Wisconsin Wetlands Association released the following to media on February 8th, 2018. Click here for a PDF.
The Senate Committee on Natural Resources and Energy voted today to amend Senate Bill 600. As amended, the bill lessens the negative impacts allowed in the original bill, but still clears the way for the destruction of tens, possibly even hundreds, of thousands of acres of wetlands important for waterfowl, trout, fur bearers, and many other species of fish and wildlife.
The amended bill retains exemptions for impacts to isolated wetlands within a half-mile radius of every city and village in Wisconsin and in all towns served by a sewerage system — with the first 10,000 square feet (nearly ¼ acre) of fill per project exempt from mitigation. As communities grow and expand, the areas exempt from wetland protection will grow too.
The wetlands threatened are also critical for reducing floods, recharging groundwater, and protecting water quality, and the bill eliminates the authority of municipalities to preserve these protective services through local ordinances. This undermines community-based efforts to address flooding and water quality challenges across the state and puts Wisconsin’s people, property, and public infrastructure at risk.
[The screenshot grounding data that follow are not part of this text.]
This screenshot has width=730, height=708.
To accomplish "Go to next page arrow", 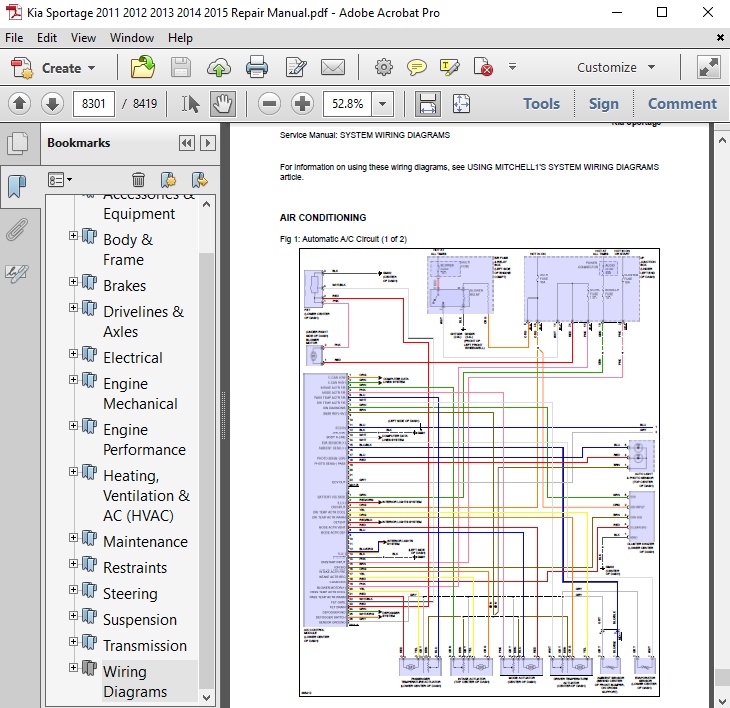I will click(x=53, y=103).
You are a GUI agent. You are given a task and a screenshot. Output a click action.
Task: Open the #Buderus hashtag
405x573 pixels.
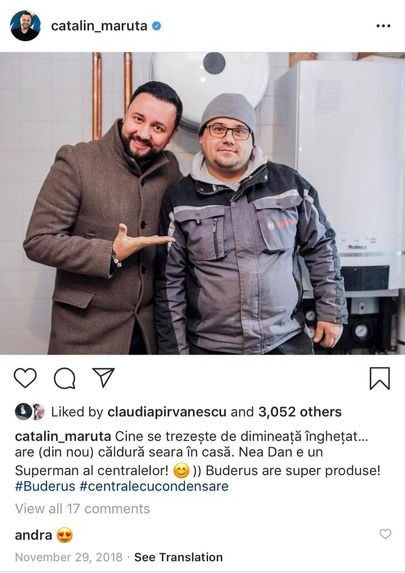(45, 486)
“Wisconsin Wetlands Association commends the effort put forth by Senator Cowles and his staff to tone down the most damaging provisions in the original bill, and we are grateful for the extensive push by our partners in the sportsmen’s community to improve the outcomes for wetlands,” said Tracy Hames, Executive Director of the Wisconsin Wetlands Association, “however, this bill remains fundamentally flawed.”
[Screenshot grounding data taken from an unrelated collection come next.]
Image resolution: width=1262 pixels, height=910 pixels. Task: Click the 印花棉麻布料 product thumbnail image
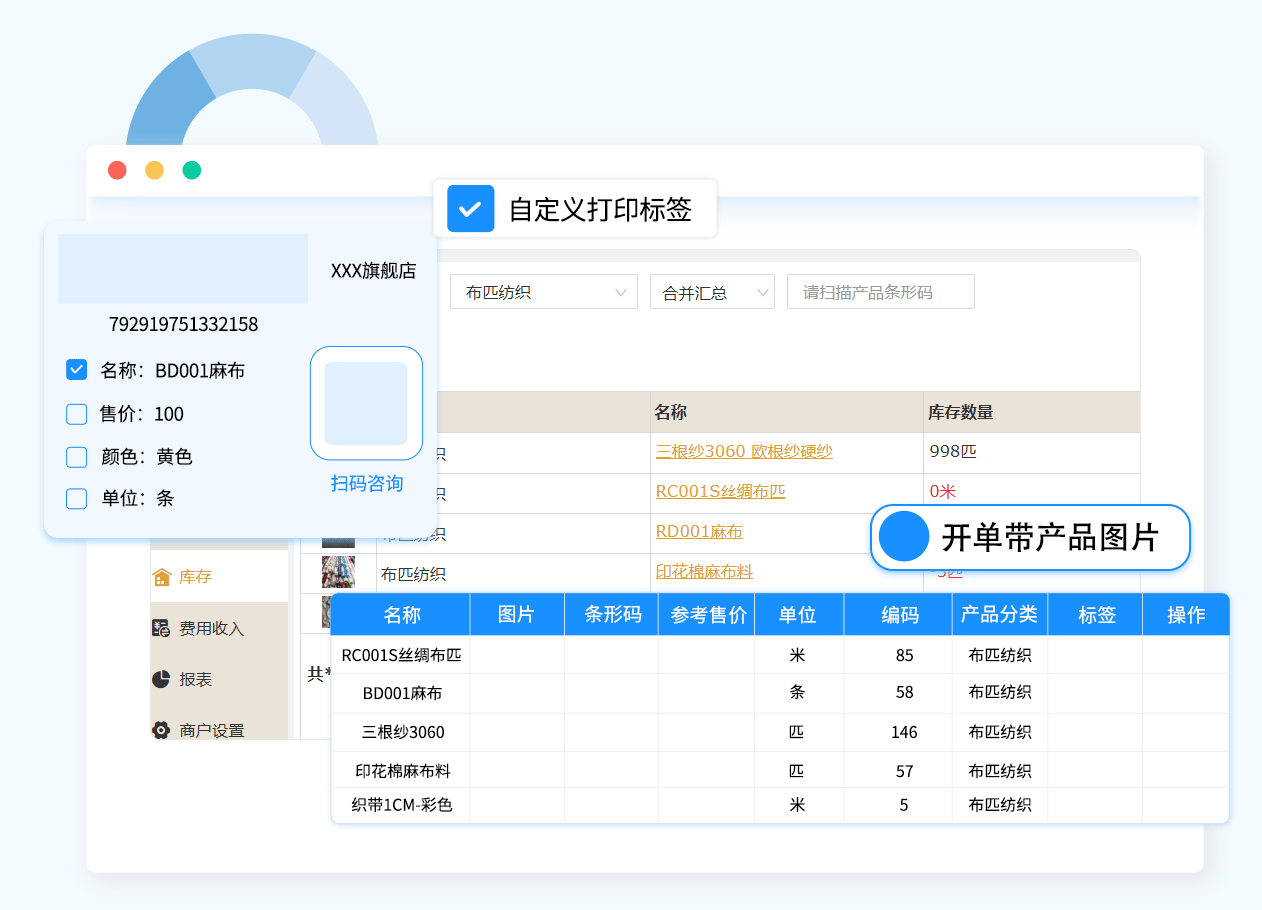tap(338, 573)
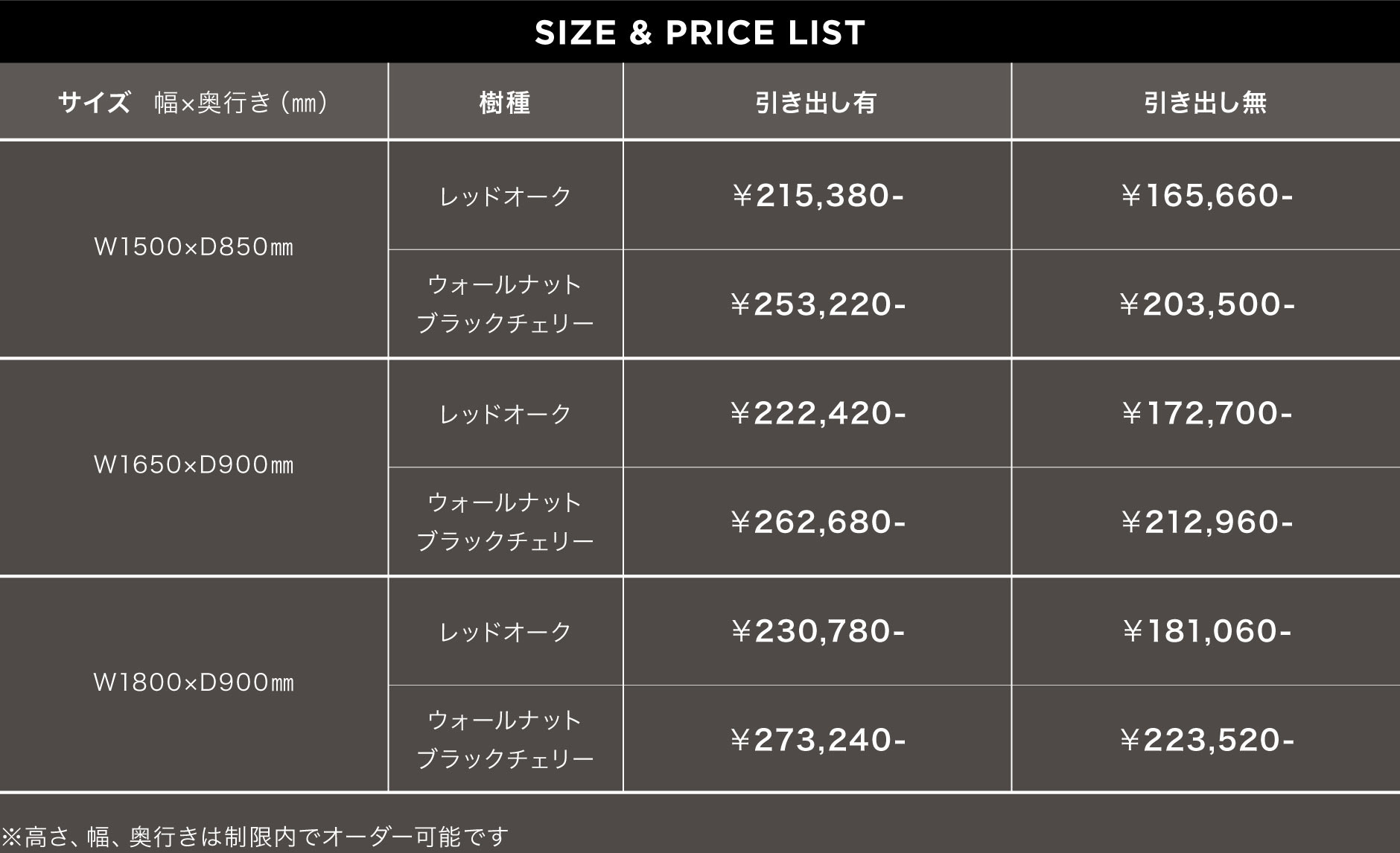Select the サイズ column header
Viewport: 1400px width, 853px height.
click(x=194, y=102)
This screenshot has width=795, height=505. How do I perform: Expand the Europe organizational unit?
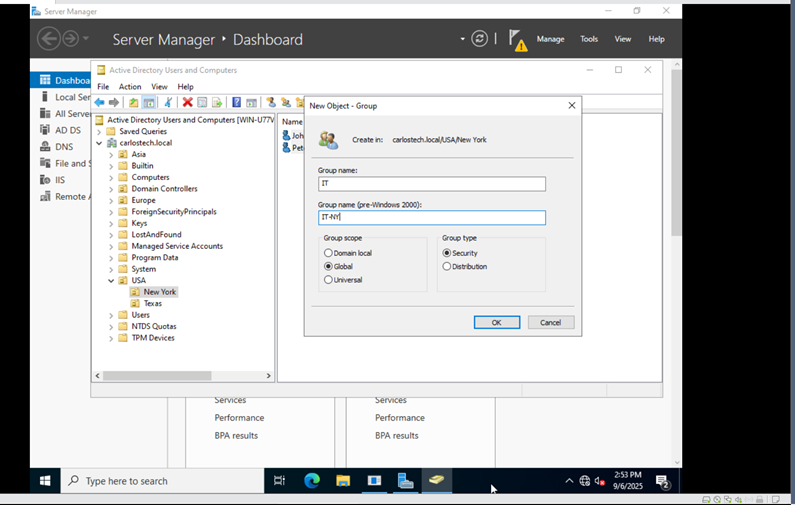(x=111, y=200)
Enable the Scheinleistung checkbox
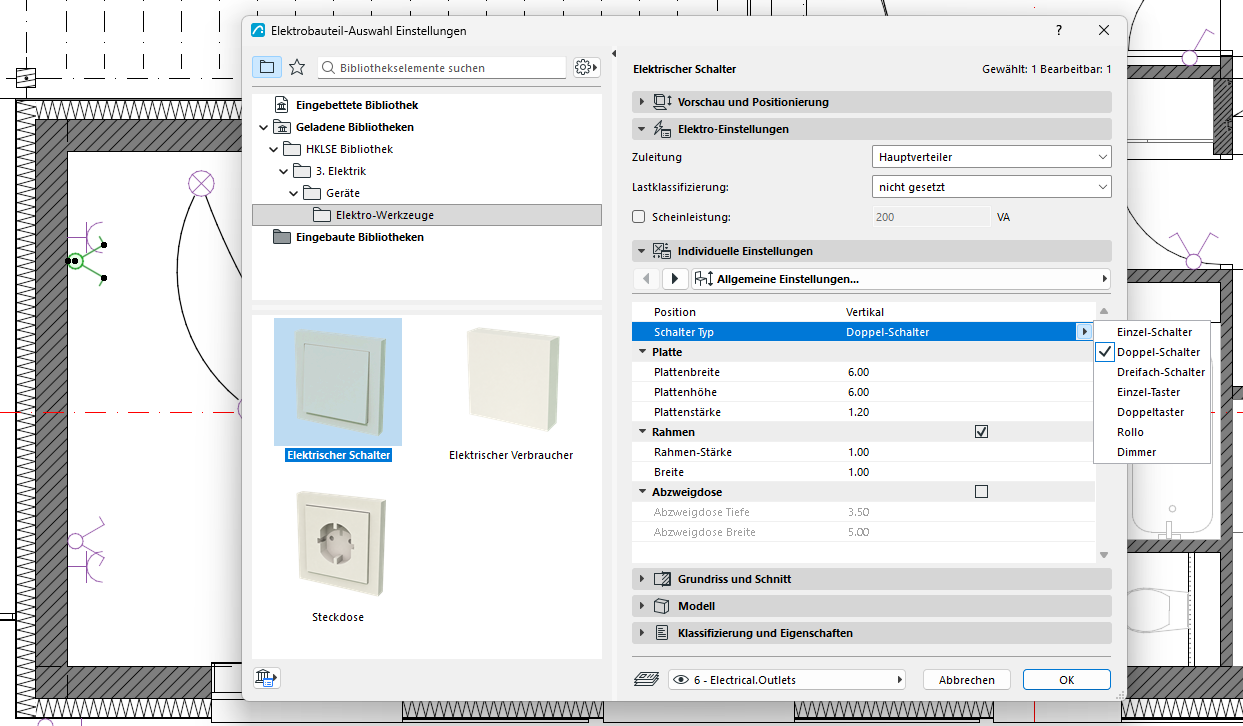This screenshot has height=726, width=1243. click(639, 216)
“What’s most disappointing is that options were offered by us and other experts that would have more effectively reduced project delays and expenses, while also protecting the resource. Unfortunately, policymakers didn’t fully trust what the conservation community has to offer,” said Hames. “That’s a tough obstacle to overcome, but we remain available to work with those willing to work with us in support of wetland conservation.”